I used to regard poems as confusing and downright alien. But, I couldn’t be more wrong. Poems are open to interpretation, and some are full of riddles. But, the most unique poems possess an unspoken communication that strikes the mind.

I highly recommend reading some of Hughes poetry because of both the vibrancy of his style and the truth in his words. I enjoyed how his poems have a light rhythm, but a heavy undertone to address rather impassioned subject matters. Here are a few lines from some of my favorite poems of his:

“So since I’m still here livin’,
I guess I will live on.”

“Life for me ain’t been no crystal stair.”
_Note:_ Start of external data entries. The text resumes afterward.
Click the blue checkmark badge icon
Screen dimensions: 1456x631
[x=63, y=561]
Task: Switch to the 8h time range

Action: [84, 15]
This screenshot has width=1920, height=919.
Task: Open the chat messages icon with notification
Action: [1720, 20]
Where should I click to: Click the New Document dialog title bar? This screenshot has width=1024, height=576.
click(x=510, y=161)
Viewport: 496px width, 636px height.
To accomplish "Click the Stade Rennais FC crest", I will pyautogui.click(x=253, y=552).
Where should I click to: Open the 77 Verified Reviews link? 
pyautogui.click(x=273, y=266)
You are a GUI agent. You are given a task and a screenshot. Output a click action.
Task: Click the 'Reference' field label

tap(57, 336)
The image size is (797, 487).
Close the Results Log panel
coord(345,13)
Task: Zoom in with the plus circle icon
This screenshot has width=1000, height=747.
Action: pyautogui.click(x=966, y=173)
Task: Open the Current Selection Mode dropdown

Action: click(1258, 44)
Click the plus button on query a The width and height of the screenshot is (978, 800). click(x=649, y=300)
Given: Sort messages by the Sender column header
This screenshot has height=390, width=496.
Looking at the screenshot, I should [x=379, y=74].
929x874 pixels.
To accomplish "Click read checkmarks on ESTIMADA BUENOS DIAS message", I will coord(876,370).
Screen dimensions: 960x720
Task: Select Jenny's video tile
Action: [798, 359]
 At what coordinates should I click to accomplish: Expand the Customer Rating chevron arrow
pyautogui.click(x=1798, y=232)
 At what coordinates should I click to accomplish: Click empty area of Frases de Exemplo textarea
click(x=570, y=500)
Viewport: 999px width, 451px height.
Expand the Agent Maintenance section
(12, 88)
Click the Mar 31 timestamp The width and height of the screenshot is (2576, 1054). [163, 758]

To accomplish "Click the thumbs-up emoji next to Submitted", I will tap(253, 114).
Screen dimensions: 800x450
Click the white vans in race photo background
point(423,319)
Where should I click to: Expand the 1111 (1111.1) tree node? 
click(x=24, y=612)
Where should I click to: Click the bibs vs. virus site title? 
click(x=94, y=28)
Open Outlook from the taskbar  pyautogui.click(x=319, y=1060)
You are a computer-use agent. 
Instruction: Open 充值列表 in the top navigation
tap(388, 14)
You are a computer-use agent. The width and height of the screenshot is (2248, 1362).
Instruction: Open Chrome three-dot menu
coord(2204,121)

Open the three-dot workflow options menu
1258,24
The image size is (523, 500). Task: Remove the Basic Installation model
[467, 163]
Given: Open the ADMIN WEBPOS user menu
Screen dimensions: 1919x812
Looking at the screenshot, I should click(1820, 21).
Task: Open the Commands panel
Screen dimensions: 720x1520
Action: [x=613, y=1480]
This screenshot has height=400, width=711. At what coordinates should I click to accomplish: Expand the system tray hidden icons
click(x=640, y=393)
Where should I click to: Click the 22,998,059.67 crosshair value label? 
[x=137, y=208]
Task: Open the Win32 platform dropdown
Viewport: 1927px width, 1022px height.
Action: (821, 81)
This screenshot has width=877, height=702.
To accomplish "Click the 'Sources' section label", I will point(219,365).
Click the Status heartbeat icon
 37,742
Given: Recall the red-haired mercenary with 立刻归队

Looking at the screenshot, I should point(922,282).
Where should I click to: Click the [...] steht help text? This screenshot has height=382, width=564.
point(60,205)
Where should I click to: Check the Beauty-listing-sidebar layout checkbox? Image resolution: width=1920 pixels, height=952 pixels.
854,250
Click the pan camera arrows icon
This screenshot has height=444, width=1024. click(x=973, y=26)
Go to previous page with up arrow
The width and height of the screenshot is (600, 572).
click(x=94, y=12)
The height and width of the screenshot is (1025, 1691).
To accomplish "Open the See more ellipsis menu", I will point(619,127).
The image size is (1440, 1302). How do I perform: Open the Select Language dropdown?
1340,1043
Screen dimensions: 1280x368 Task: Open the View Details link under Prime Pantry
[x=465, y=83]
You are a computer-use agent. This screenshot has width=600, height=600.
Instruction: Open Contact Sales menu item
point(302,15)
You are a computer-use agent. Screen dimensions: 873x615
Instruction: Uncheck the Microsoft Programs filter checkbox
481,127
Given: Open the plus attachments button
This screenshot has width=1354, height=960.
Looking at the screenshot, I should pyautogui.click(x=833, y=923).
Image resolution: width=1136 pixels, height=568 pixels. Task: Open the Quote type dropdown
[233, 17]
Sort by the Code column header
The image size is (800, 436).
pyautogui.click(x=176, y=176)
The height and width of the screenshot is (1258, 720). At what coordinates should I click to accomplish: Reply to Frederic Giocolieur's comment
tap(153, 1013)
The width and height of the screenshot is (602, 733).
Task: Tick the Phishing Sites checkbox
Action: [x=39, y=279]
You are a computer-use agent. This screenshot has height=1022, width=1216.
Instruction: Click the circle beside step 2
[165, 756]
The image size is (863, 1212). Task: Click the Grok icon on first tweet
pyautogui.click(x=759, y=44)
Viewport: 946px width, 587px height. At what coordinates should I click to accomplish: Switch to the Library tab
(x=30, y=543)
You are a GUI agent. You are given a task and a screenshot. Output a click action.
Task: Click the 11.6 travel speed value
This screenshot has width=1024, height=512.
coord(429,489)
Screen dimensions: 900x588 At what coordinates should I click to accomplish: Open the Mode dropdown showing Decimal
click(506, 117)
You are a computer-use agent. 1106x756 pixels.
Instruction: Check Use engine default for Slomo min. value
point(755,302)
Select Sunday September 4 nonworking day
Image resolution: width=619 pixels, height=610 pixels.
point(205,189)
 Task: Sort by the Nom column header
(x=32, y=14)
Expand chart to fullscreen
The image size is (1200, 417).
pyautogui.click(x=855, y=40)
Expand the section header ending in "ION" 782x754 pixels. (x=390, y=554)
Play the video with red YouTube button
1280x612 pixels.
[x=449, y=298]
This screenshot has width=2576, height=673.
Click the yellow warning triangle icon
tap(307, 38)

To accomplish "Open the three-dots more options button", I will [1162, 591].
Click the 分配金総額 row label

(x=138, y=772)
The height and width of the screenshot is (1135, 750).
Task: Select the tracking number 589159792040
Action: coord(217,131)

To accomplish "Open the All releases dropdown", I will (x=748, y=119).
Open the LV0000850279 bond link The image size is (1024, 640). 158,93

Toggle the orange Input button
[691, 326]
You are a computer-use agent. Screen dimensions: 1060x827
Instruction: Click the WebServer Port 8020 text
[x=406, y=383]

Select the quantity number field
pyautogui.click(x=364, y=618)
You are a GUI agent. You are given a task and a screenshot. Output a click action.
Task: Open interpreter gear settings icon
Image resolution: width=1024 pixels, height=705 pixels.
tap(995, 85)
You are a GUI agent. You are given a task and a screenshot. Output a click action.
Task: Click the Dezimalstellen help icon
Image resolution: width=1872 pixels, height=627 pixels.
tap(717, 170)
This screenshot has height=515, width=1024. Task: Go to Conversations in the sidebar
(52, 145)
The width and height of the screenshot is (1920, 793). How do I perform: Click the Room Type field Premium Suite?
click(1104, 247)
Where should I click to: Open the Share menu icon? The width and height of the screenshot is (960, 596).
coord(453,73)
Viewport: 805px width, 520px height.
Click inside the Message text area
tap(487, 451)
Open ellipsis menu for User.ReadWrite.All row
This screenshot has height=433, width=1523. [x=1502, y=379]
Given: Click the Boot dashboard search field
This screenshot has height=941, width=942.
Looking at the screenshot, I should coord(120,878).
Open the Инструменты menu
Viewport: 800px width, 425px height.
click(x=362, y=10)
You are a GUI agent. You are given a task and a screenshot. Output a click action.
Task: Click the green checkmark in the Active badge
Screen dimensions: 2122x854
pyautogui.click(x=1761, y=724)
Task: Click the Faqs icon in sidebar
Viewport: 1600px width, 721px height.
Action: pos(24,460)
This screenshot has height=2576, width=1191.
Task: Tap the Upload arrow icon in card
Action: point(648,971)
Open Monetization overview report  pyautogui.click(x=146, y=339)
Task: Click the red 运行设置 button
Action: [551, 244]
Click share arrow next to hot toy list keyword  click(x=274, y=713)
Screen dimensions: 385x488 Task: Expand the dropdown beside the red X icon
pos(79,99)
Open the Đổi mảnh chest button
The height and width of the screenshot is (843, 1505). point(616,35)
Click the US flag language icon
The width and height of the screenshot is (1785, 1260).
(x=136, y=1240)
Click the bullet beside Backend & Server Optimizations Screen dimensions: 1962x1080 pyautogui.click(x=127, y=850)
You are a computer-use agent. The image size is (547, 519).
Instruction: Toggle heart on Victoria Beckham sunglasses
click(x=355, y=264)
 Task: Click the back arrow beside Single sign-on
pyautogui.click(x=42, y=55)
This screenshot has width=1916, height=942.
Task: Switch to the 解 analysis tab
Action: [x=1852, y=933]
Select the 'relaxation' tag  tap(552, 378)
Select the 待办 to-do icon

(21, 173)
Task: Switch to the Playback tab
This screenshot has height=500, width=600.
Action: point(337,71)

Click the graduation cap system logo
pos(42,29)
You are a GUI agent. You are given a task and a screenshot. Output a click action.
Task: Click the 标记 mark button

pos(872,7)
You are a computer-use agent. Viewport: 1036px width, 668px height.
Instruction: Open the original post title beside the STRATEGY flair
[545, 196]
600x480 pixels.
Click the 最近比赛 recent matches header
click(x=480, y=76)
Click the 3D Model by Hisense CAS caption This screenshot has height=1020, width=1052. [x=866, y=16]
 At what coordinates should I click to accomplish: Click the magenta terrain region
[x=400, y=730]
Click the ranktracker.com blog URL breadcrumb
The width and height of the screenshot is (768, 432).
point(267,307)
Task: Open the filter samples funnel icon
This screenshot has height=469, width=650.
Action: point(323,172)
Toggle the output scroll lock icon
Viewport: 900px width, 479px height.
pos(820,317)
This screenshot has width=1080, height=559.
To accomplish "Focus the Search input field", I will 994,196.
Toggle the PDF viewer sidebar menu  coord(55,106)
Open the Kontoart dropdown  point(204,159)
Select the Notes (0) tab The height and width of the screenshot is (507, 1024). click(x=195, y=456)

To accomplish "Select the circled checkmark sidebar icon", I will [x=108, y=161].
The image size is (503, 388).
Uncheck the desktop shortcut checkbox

“My old man died in a fine big house.
My ma died in a shack.
I wonder where I’m gonna die,
Being neither white nor black?”

“I wonder what makes
A funeral so high?
A poor man ain’t got
No business to die.”

Langston Hughes was both an important writer and thinker during the Harlem Renaissance in the 1920s, which celebrated black culture and life. It was an African American artistic movement that helped shape both American politics and literature. Hughes used his voice to speak out about what mattered. And although it’s been a long time since he’s passed, his words still ring true today regarding the racial tensions and inequalities in America, especially targeting African Americans.